Pediatric Resident Physician Ann & Robert H. Lurie Children's Hospital of Chicago Chicago, Illinois, United States
Background: The healthcare-associated respiratory virus rate at Lurie Children’s Hospital increased significantly between fiscal year (FY) 2021 and 2022. Among these healthcare-associated infections (HAI), 56% were rhino/enterovirus infections, with clusters reported in the critical care setting. Despite universal masking of healthcare workers (HCW), the number of rhino/enterovirus HAIs in the neonatal intensive care unit (NICU) from FY2021 to FY2022 increased 64% due to barriers with isolation precautions, hand hygiene, personal protective equipment (PPE), and visitor contacts. Objective: The objective was to decrease the number of healthcare-associated rhino/enterovirus and total respiratory viral infections in a level IV NICU in FY2023. Design/Methods: Opportunities to improve isolation and PPE compliance of NICU patients with unique clinical scenarios were identified. A PPE algorithm for respiratory viruses was created to streamline isolation precautions of NICU patients under investigation (compatible symptoms and/or pending test result) and with confirmed infection. With the introduction of universal masking, the steps for doffing were updated to reflect an individual’s need to replace his or her mask under any type of droplet isolation upon exit. “Replace Mask” signage was designed to raise awareness of this policy change, along with a nursing documentation bundle to improve screening, isolation, and education compliance.

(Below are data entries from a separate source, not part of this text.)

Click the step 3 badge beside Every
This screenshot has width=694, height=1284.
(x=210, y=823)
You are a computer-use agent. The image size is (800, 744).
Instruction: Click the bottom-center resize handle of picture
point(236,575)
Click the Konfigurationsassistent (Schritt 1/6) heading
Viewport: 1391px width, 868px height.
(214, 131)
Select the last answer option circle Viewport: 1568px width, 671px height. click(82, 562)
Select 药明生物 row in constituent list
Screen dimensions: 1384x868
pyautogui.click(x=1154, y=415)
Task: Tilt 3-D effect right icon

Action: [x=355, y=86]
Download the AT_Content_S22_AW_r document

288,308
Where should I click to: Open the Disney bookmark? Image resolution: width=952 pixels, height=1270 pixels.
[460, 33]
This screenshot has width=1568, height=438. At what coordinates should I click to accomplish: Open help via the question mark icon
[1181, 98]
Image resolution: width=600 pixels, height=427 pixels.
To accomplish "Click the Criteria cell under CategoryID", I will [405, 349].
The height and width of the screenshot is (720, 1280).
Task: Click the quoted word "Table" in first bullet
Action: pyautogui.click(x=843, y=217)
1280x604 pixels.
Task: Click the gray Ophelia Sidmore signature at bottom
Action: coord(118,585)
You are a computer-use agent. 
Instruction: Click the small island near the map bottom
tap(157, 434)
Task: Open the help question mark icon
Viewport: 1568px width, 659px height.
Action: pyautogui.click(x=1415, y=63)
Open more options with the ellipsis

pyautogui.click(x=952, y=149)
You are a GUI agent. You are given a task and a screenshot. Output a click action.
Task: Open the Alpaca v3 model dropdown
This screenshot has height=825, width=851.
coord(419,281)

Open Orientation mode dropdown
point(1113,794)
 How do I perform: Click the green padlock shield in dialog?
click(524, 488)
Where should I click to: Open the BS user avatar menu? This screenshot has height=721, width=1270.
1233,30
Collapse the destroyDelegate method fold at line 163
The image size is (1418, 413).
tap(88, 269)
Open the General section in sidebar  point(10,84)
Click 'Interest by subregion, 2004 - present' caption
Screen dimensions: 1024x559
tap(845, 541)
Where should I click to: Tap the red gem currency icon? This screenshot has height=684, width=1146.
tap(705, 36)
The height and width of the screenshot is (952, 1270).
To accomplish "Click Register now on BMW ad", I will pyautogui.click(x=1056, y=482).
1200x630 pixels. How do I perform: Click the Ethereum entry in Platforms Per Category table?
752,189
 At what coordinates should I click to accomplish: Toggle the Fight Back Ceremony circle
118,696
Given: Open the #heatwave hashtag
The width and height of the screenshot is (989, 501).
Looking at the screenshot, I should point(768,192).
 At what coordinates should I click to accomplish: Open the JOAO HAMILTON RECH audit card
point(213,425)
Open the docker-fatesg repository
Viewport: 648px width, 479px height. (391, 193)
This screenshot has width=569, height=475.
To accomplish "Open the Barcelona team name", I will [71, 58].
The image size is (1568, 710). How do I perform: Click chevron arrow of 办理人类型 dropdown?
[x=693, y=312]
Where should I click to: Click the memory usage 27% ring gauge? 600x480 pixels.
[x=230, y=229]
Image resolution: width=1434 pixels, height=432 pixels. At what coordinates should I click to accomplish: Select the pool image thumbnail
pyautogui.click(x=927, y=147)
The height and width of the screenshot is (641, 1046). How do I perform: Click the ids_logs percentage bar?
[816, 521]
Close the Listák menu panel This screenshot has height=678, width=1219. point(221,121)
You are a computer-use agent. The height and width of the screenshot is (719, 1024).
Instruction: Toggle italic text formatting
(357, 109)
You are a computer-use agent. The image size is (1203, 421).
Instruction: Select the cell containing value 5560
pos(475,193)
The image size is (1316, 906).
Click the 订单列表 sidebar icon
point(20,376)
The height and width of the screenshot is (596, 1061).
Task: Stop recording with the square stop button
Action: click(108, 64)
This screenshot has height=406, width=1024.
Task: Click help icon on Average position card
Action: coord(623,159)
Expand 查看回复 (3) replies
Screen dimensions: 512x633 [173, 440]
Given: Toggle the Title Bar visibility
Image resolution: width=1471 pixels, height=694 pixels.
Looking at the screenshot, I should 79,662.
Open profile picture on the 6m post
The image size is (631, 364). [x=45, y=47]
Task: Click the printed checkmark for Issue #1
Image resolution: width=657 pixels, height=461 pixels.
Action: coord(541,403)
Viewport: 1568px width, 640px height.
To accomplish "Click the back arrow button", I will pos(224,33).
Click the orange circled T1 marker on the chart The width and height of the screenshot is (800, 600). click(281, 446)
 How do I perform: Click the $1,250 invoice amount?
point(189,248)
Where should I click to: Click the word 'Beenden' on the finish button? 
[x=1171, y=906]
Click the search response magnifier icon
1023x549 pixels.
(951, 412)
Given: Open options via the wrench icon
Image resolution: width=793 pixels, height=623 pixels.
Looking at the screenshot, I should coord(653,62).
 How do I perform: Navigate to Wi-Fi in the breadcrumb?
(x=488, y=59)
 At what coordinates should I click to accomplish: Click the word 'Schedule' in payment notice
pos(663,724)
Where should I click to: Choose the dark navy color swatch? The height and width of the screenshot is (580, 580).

Family fliers were developed in English and Spanish to encourage visitor and community engagement. Results: The PPE algorithm and “Replace Mask” signage continue to be utilized for patients with suspected and confirmed respiratory viral infections. Mask surveillance, where Infection Prevention and Control (IP&C) audits individuals exiting patient rooms on droplet isolation for mask replacement, improved from 25% (pre-intervention) to 70% (as of December 2022). Patients that acquire rhino/enterovirus undergo IP&C chart audits, with a 67% bundle compliance rate since process implementation. The number of rhino/enterovirus infections was unchanged from FY2022 to FY2023, but total respiratory infections decreased by 10.5% post-intervention (Figures 1-2).
Conclusion(s): These results suggest that the PPE algorithm, “Replace Mask” signage, and nursing documentation bundle improve isolation and PPE compliance of HCWs, in addition to providing updated steps to doffing with universal masking in place. While NICU rhino/enterovirus HAIs continue, prevention efforts are ongoing with IP&C, HCWs, families, and staff.